The anime begins with young Kamiyama Takashi sitting in his class, politely ecstatic about his acceptance to Cromartie. As he mentally composes a polite letter to his esteemed mother, the camera flies to the rest of his classmates, most of which are smoking or have Mohawks, as is their bullying wont. In a shocking moment, Kamiyama drops his pencil, only to have it picked up by his classmate.
Who promptly eats the pencil.
Kamiyama, not to be intimidated, drops all 50 of his pencils on the desk.
Only to be promptly eaten.
Truly, this can only be the beginning of something magical.
Kamiyama came to Cromartie High School to be born again as a delinquent. Having previously lived a good life, he looked forward to the horizon, to his eventual High School Debut, to "come out" as a true delinquent, and join the ranks of the bad boys of the Japanese educational system. In order to prove himself as a true delinquent, he engages in some contests of delinquent worth, and examines the master bullies who reside in the neighboring classrooms. The anime chronicles how the members of the school constantly try to one-up each other in who is the best delinquent in Cromartie. Kamiyama has some tough foes to deal with, who either excel in fighting, attitude, and/or style.

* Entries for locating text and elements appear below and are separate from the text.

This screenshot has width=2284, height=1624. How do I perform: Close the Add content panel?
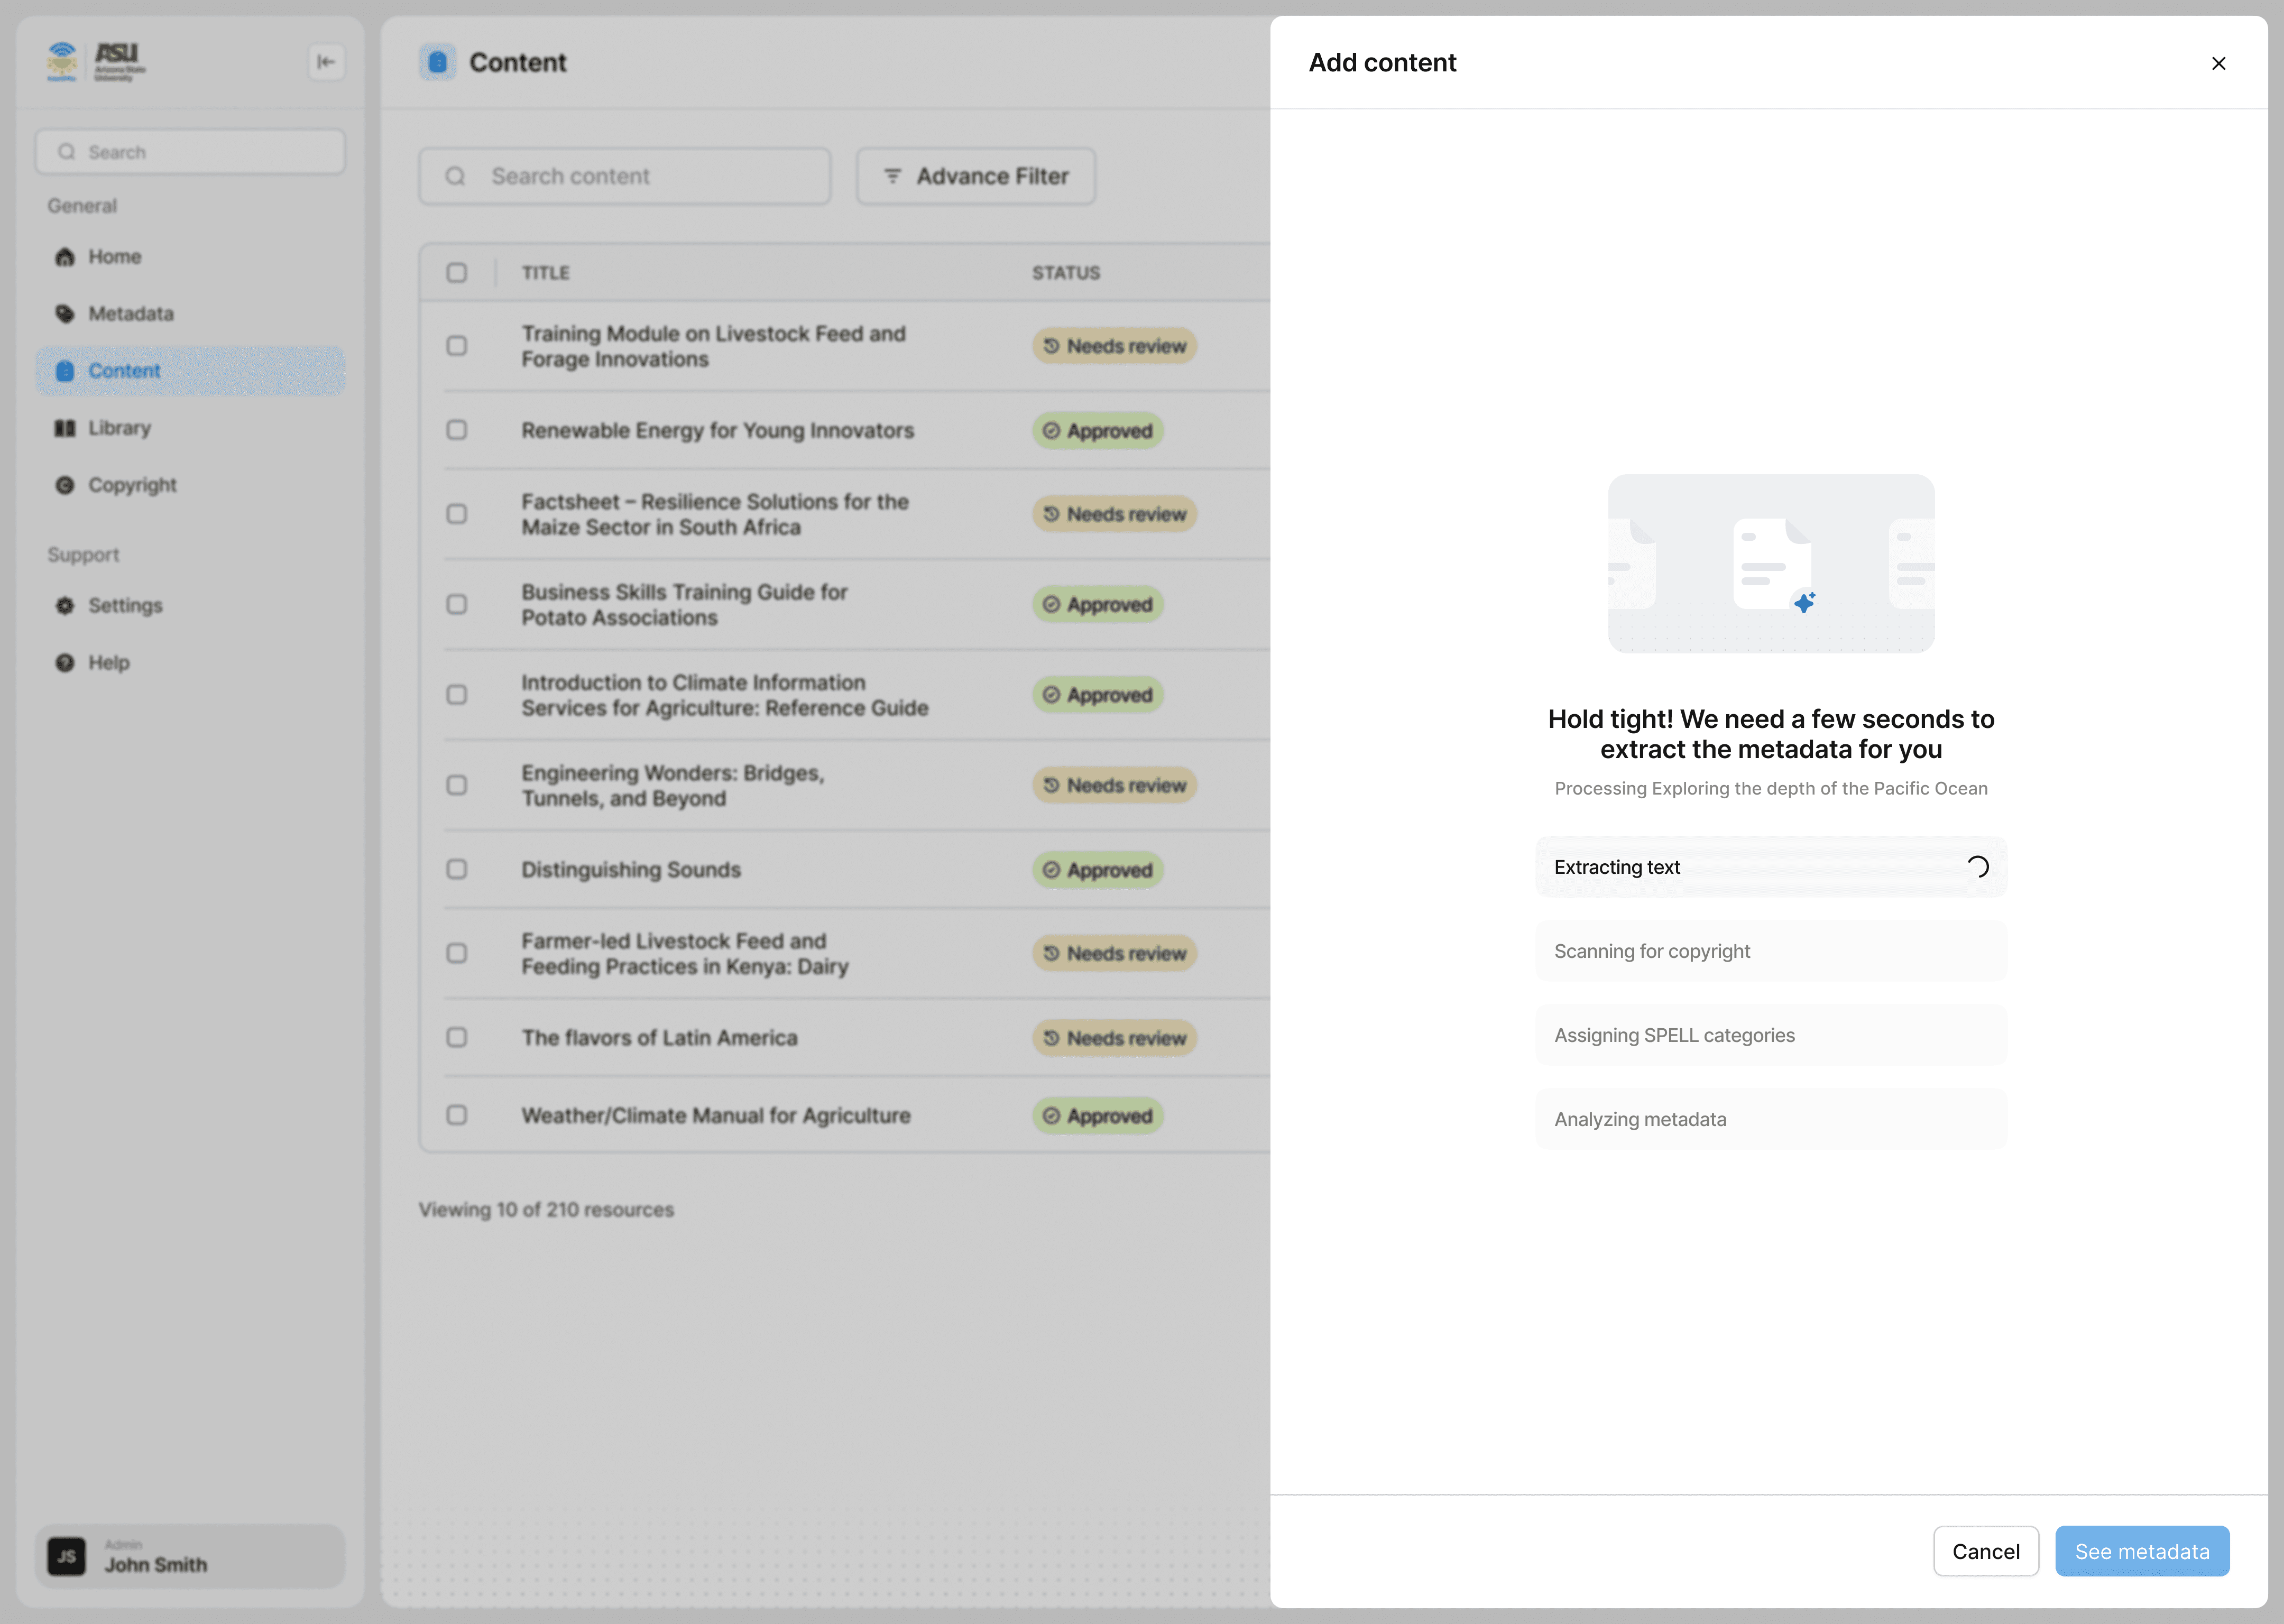pos(2218,63)
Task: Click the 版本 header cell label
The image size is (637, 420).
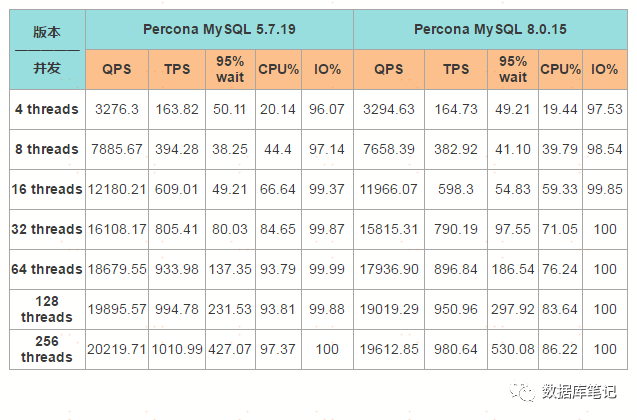Action: [x=47, y=31]
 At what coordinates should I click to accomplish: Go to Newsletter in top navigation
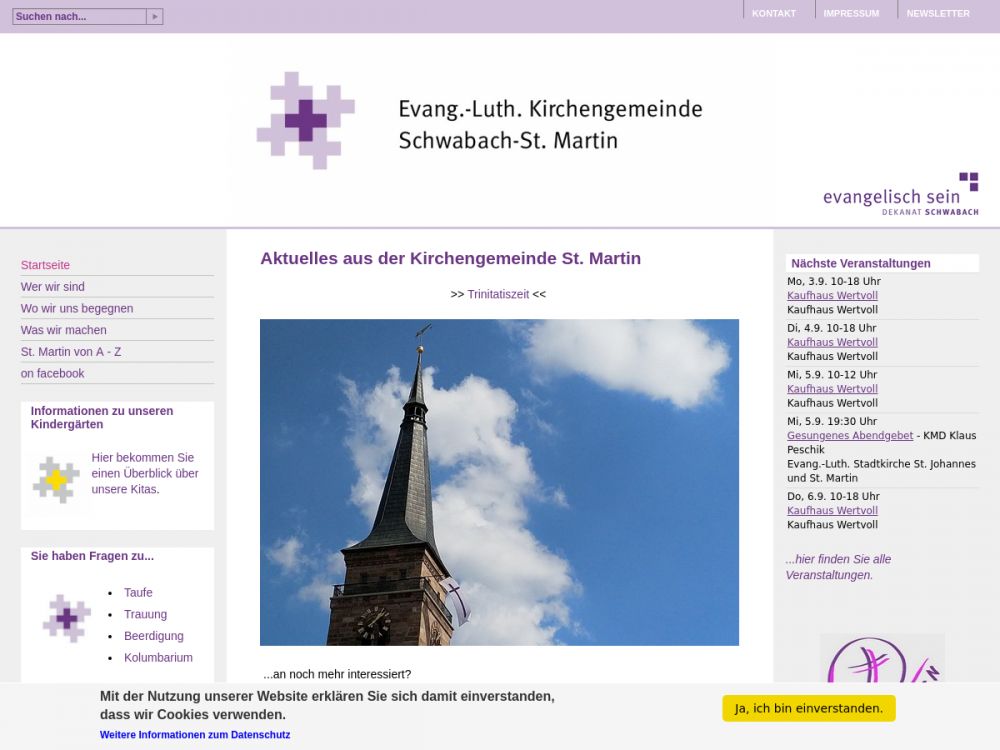937,14
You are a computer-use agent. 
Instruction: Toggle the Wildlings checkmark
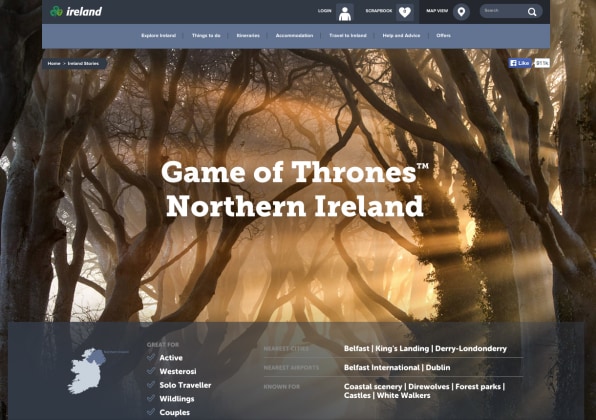point(151,398)
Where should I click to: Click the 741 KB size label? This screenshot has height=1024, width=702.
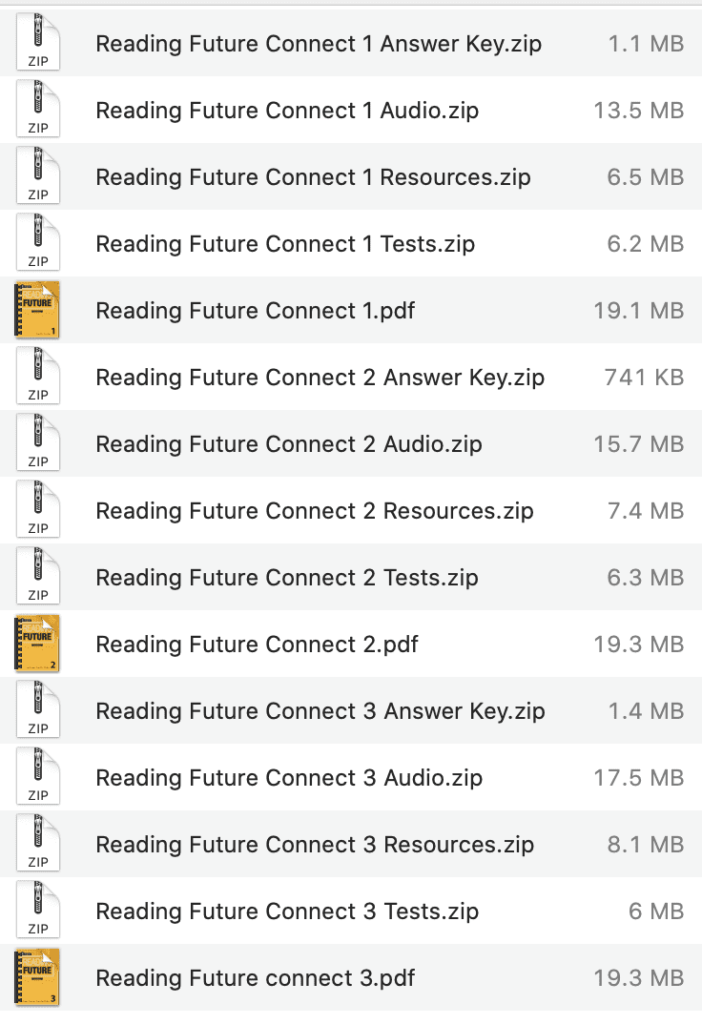640,377
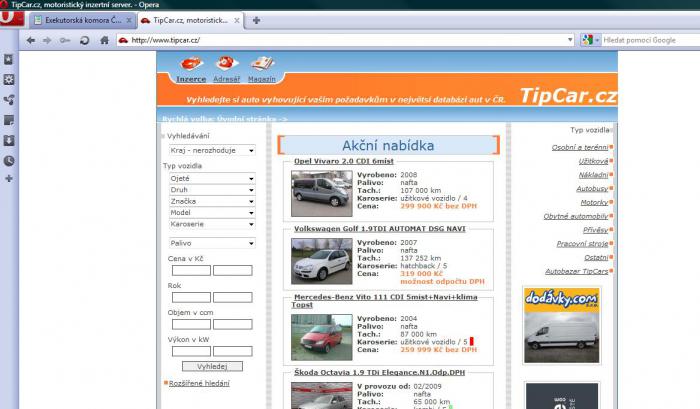Click the Opel Vivaro car thumbnail
The image size is (700, 409).
(x=321, y=194)
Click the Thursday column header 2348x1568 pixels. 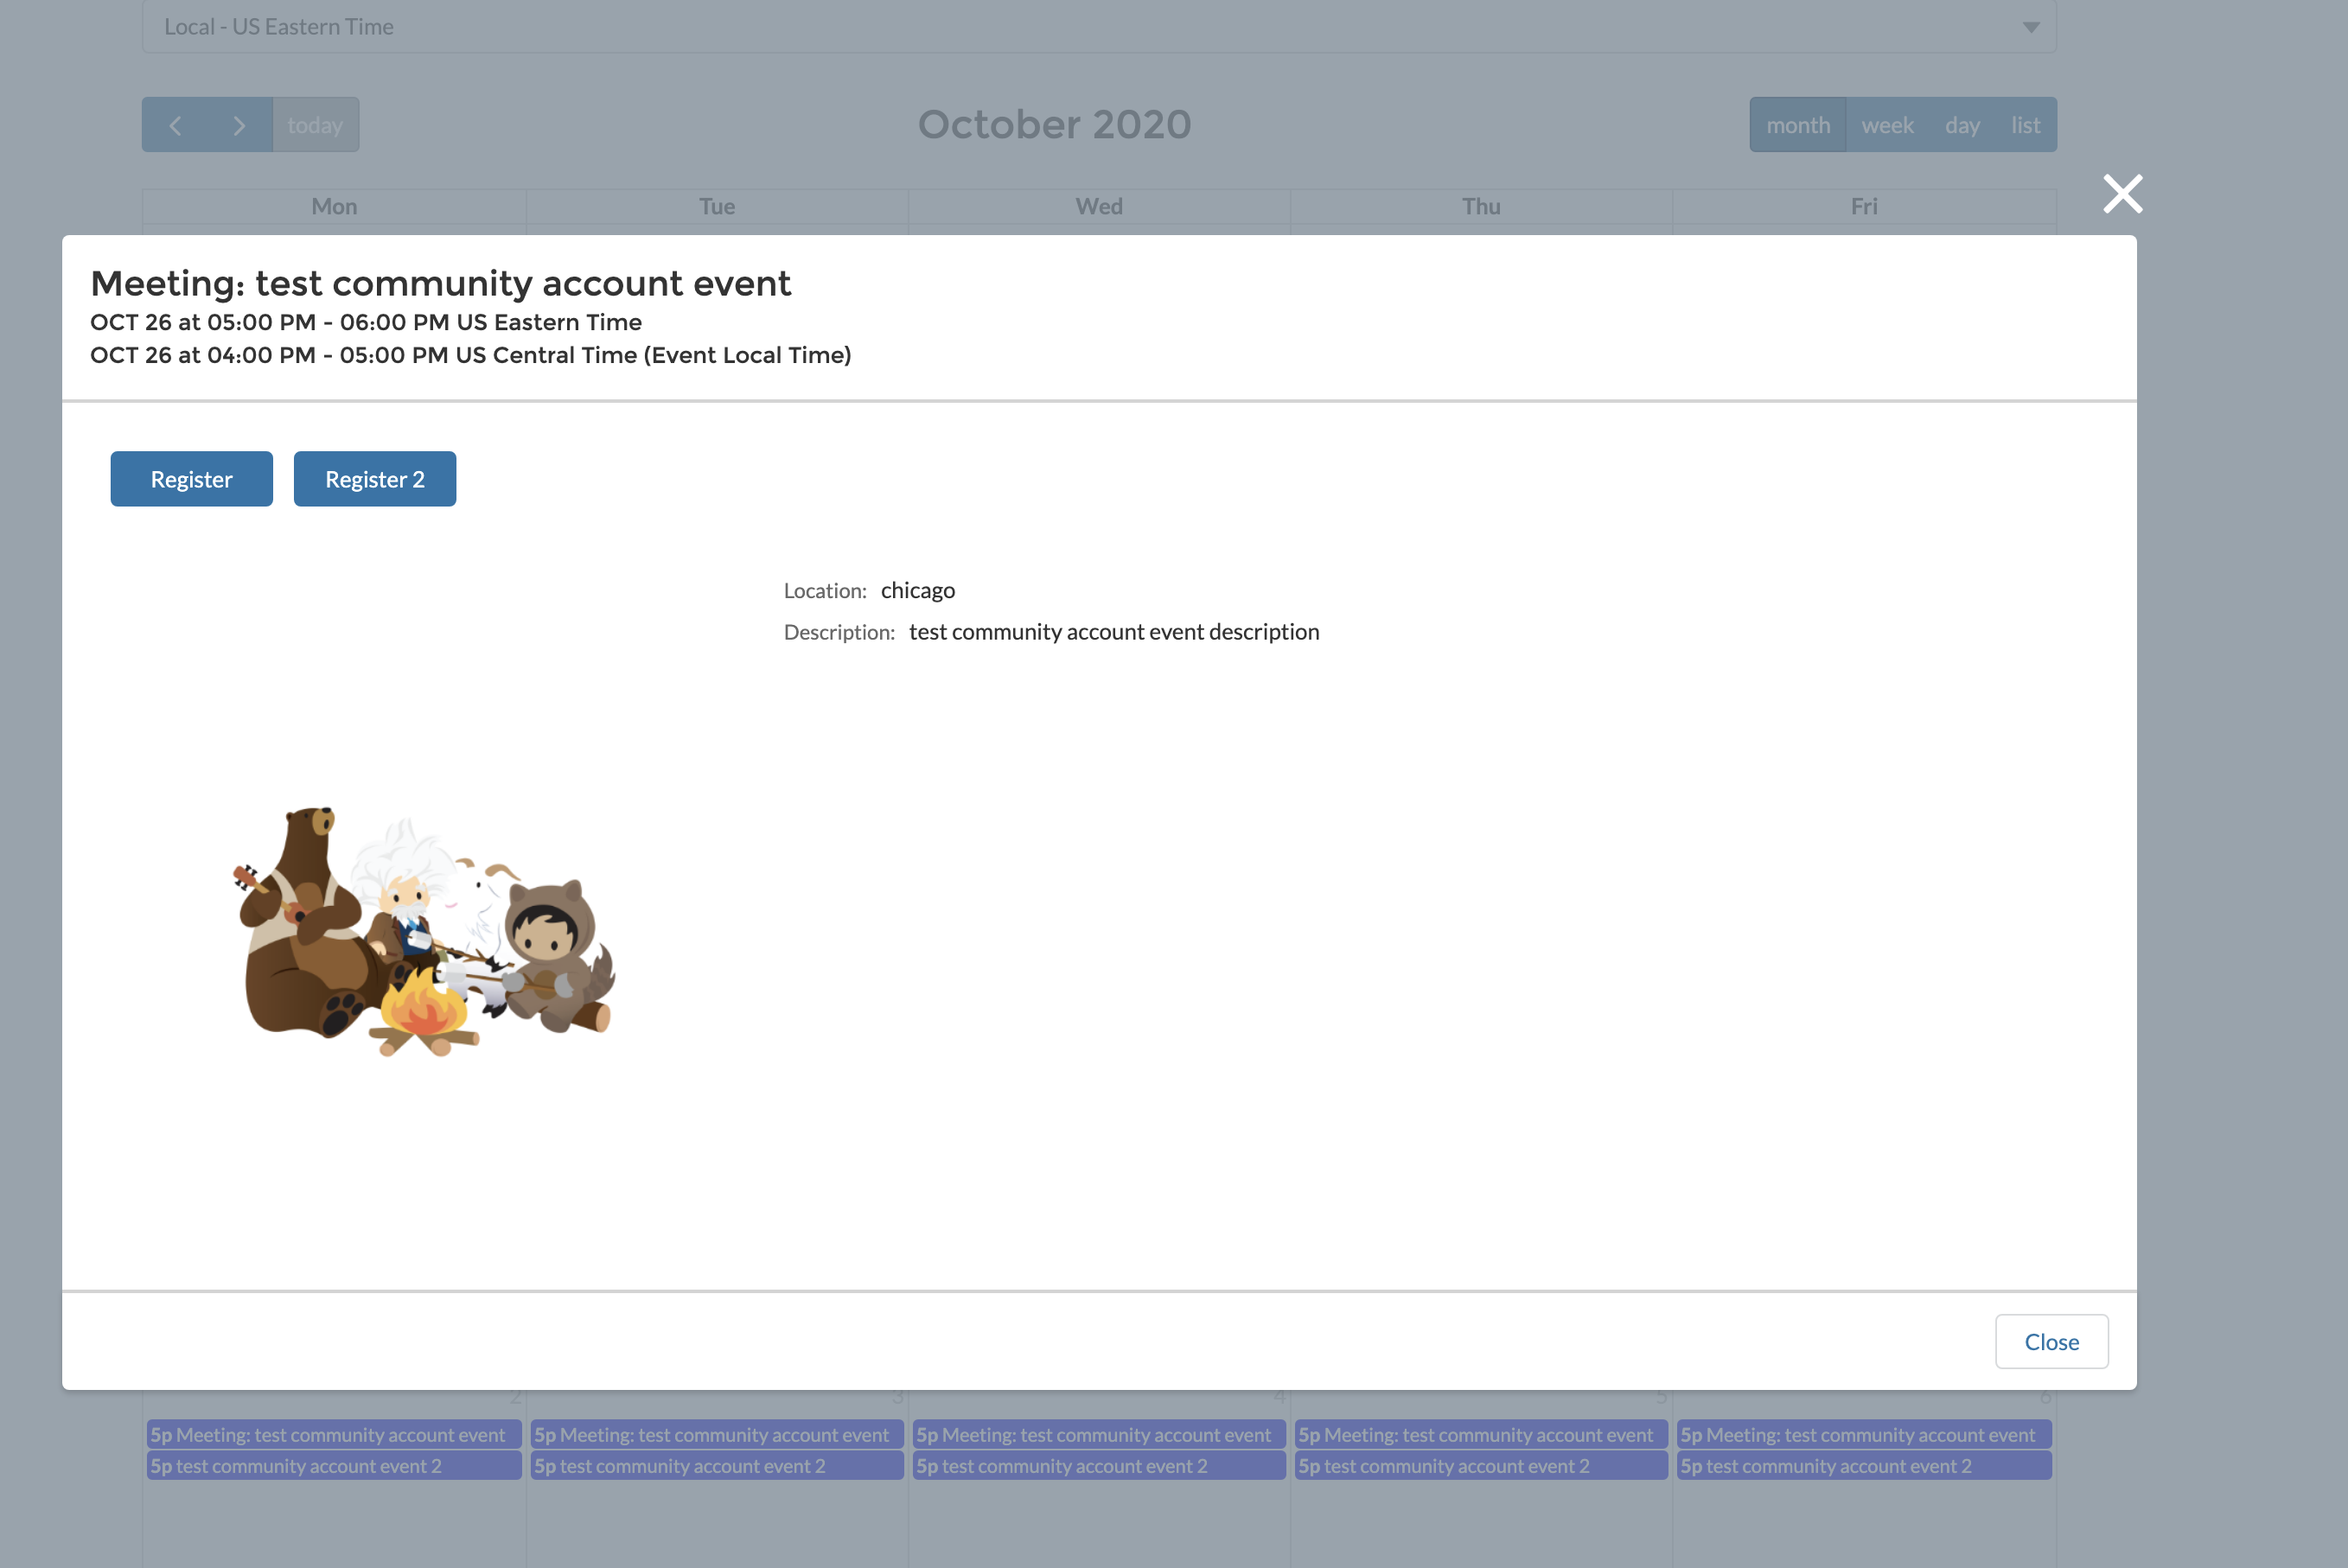1480,206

Residing as a student in Cromartie is truly, a most unexpected member of the student body. One of the big bad-asses, strongest delinquent, crushinating forces in the student body is, uhh, Freddie Mercury. As in "We Will Rock You Bohemian Rhapsody" Freddie Mercury. Armed with full mustache and trademark image of suspenders and a bare chest, Kamiyama immediately nicknames him Freddy, and wonders whether he truly is just another student, or if the rocker has risen from the grave just to attend Cromartie.
There is also a gorilla in the school. Yeah, he's pretty tough.
Finally, the third of the three great delinquents in the school is Mechazawa, the bass-voiced tin-can robot of Cromartie. The honorable, kind Mechazawa, the sort of delinquent who will take the bad criticism and attacks other gangs and schools might inflict in the stead of his human followers. Polite and kind, yet strong and fierce. The words echo forth. "Don't mess with Mechazawa."
He even fights against prejudice. Like all good robots should, and indeed, do.
The anime even goes as far as to systematically break down how to represent the delinquent character in such anime. Blonde hair, no eye-brows, a wrinkled forehead, all visual markers that Kamiyama actively strives for in order to achieve his new state of delinquency. Not only does it rip on the visual cues on how shonen media portrays the hoodlum, it also parodies animation and manga as well. The 2nd episode begins with Kamiyama pondering on the very essences of how anime functions, such as how only the cute, girly characters attract any sort of rapt attention, or even how most TV animation barely even moves. The moving of a pencil on screen elicits excitement from our young hero.
Brilliantly tongue-in-cheek, Cromartie has quickly become one of the most masochistic of the parody genre. While at times seeming overwhelmingly bitter towards the genre of anime/manga of which it is born from, overall, it serves as an insane send-up of the type of stories that have entertained boys across Japan, as well as the rest of this blue planet, for years. As a parody, as a stand-alone product, Cromartie delivers 10 minutes every week a truly off the wall sort of comedy, the kind that easily leaves you wanting more.
And if you don't watch it, Freddie Mercury will kick your ass. Don't question it.